The Violent Breed (Razza violenta) is a 1984 Italian war film directed by Fernando Di Leo.

==Production==
The Violent Breed was an Italian production from the Rome-based Visione Cinematografica. The company predominantly made films that were aimed at foreign markets. The film had a budget of 702 million Italian lire.

The cast included Henry Silva and Woody Strode, who had previously worked with Di Leo in The Italian Connection (1972). Among the cast was Harrison Muller Jr., who had a short-lived notoriety as a lead in various Italian genre films of the period, generally either Conan the Barbarian (1982)- influenced works or post-apocalyptic films. Olivier Billiottet of Starfix described the film as being part of the Italian trend for First Blood knock-offs such as Fabrizio De Angelis's Thunder Warrior (1983) and Antonio Margheriti's Tornado (1983).

Di Leo said that foreign buyers forced him to make several changes to the story and that "[Nino] Marino couldn't do anything to defend what was good in his script, and not even the producer could, as he absurdly adhered to any change he was requested to make."

The film was shot between August 8 and September 8, 1983. It was shot at Incir De Paolis Studios in Rome, with exteriors shot in Ostia Antica, Manziana and Palestrina, Lazio. The assistant director Nino Marino, cameraman Claudio Morabito and actor Harrison Muller spent three days in New York and one in Bangkok to shoot a few exterior shots.

==Release==
The Violent Breed was distributed theatrically in Italy Visione and released in Jesi and Ancona on February 24, 1984. It grossed 80,538,000 Italian lire domestically.
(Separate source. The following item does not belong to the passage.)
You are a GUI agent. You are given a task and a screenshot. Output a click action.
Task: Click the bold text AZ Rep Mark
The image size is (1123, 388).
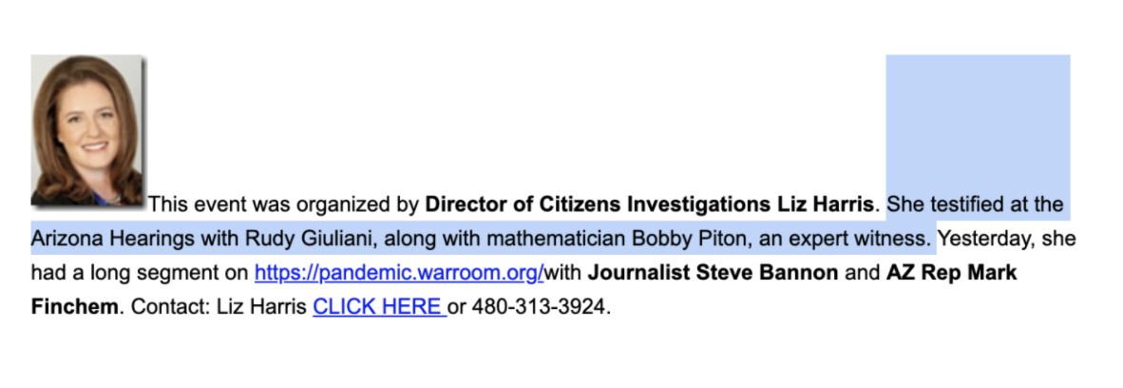click(951, 274)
It was released in the United Kingdom on September 21, 1984 where it was distributed by Cannon Film as The Violent Breed. It was shown at London's Eros Piccadilly Circus on a double bill with the Israeli film Private Manoeuvres (1983). It received further theatrical releases in the Philippines and Portugal and was released in the United States on Home Video.

==Reception==
In the Italian newspaper Corriere della Sera found that the director's scripts were "recycled while changing characters, locations and tasks" and concluded that the film "wastes Di Leo's schrewd skills [...] The Vietnam-Spaghetti trend is the blatant example of the lack of ideas in Italian commercial cinema."

In their book on Fernando Di Leo, authors Roberto Curti and Deminico Monetti described the film as "an almost unmitigated disaster"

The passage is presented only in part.